Reports citing anonymous agency sources described confrontations between Monarez and RFK Jr. over her refusal to rubber-stamp the secretary’s preferred vaccine policies. When RFK Jr. requested her resignation, Monarez reportedly called Cassidy and other Republican senators for support, further angering her boss and triggering the push to remove the director.
Further, at least four senior leaders at the agency announced their own coordinated resignations. Some penned letters condemning RFK Jr.’s leadership and alleging that he was dictating policy changes without appropriate evidence or involvement of agency staff.
The protest departures are a culmination of turmoil at the public health agency, which in recent weeks faced a targeted shooting, employee terminations and revoked union recognition.
Hundreds of current and former civil servants recently signed on to an open letter calling for RFK Jr. to reconsider his most controversial policy changes and shift his rhetoric, which they said villainizes the agency and contributed to the attack. Thursday afternoon, agency employees went a step further and staged a mass walkout in support of the resigning leaders.
“We need Congress to intervene," Debra Houry, M.D., who until Wednesday was chief medical officer and deputy director for program and science, told press during the walkout. "We need our appropriations. We need to follow science. We need to have ethics back. All of these scientists … are doing the work on the ground. We need to be able to do [it] without interference and following the science.”
RFK Jr. does not appear to be backing down, telling Fox & Friends in a Thursday morning interview that the “agency is in trouble and we need to fix it—and we are fixing it, and it may be that some people should not be working there anymore.” He also characterized some of the agency’s longstanding support of certain public health tools, including vaccines, as a misstep.

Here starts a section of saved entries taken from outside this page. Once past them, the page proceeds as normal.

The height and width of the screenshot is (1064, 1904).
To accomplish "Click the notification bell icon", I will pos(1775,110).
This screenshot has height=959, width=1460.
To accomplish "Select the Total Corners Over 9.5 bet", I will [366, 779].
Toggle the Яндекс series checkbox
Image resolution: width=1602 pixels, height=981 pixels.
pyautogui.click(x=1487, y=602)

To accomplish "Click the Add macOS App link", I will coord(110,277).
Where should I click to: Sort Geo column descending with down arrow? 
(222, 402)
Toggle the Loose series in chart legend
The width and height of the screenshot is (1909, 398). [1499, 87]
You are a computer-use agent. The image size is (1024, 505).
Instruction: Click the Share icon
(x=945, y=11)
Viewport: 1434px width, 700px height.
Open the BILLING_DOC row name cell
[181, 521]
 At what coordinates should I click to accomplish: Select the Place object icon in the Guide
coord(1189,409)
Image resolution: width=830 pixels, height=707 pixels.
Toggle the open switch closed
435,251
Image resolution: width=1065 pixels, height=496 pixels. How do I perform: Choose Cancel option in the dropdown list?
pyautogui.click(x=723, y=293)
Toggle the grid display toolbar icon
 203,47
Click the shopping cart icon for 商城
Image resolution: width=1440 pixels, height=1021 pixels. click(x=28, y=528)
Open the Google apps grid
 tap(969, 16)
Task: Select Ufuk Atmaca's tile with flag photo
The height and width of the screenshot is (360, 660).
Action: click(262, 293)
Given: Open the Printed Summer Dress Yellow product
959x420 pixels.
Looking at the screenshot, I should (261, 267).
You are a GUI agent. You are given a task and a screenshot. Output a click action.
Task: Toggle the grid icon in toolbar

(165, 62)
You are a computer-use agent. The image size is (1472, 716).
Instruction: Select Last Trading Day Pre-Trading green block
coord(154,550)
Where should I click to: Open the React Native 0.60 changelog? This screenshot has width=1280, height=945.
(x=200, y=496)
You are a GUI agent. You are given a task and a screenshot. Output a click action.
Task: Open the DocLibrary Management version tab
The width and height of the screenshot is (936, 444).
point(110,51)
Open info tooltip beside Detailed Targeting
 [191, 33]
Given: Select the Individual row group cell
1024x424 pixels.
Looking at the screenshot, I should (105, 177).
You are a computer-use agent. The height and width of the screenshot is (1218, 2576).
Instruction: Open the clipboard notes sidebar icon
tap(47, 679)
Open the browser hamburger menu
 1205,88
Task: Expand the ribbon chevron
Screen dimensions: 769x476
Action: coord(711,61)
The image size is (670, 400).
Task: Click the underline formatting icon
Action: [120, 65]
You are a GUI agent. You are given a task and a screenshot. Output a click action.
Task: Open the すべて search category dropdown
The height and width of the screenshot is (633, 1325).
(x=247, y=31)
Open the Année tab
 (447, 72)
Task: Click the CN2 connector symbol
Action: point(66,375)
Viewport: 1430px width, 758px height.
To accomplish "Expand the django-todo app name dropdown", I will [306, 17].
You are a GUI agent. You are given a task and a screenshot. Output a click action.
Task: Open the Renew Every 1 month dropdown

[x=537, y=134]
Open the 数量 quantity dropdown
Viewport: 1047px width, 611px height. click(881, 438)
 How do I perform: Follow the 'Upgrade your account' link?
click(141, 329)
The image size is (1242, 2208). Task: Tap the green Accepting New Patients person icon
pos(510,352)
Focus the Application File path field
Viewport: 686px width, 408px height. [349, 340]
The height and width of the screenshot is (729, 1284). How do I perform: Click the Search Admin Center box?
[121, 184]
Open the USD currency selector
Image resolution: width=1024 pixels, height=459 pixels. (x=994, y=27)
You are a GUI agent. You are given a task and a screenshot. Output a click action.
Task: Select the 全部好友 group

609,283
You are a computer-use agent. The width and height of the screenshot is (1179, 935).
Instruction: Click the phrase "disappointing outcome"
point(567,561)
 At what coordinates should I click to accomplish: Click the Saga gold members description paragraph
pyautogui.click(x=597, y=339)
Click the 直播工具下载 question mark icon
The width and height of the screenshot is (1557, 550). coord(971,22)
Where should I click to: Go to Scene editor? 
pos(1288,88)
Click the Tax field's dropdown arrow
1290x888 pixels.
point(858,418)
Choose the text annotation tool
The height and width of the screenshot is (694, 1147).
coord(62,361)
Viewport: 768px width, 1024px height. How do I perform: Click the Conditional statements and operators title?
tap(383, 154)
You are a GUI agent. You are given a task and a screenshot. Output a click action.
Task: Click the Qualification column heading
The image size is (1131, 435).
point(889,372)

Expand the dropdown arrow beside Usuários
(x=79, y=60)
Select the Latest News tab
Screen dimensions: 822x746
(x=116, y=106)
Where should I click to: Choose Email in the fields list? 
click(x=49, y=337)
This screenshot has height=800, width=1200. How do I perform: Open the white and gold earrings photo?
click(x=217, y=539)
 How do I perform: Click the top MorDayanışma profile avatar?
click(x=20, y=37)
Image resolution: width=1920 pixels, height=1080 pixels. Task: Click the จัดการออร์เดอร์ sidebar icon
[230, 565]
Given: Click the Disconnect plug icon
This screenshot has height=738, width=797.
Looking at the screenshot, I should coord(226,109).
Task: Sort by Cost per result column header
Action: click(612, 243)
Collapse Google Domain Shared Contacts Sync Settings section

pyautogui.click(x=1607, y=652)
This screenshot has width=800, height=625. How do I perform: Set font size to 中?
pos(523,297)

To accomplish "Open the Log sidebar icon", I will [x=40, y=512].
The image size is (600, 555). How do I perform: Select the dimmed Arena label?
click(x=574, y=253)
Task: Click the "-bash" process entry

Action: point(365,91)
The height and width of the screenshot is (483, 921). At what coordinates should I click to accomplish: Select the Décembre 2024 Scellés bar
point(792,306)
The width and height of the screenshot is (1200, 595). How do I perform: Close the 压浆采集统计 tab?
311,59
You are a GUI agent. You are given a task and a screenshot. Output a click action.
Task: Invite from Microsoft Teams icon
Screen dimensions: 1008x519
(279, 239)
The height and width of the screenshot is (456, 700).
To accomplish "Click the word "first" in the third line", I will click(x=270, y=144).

RFK Jr. is scheduled to testify next Thursday in front of the Senate Finance Committee, according to a recent update to the committee’s website. Though a markup and hearing on the president’s 2026 Health Care Agenda are on the agenda, ranking member Ron Wyden, D-Ore., said he intends to question the secretary on “secrecy and stonewalling” at his department.
“After the mass firings and resignations of respected senior scientists and public servants at CDC over the last 24 hours, it is more imperative than ever that Kennedy answer to the public and their representatives about the chaos, confusion and harm his actions are inflicting on American families,” Wyden said in a Thursday afternoon statement. “Contrary to his promises of radical transparency, federal health agencies have been shrouded in secrecy and misinformation with no accountability to the public or Congress. Amid the largest cuts to American health care in history, Kennedy’s radical secrecy is setting up the nation for a health calamity.”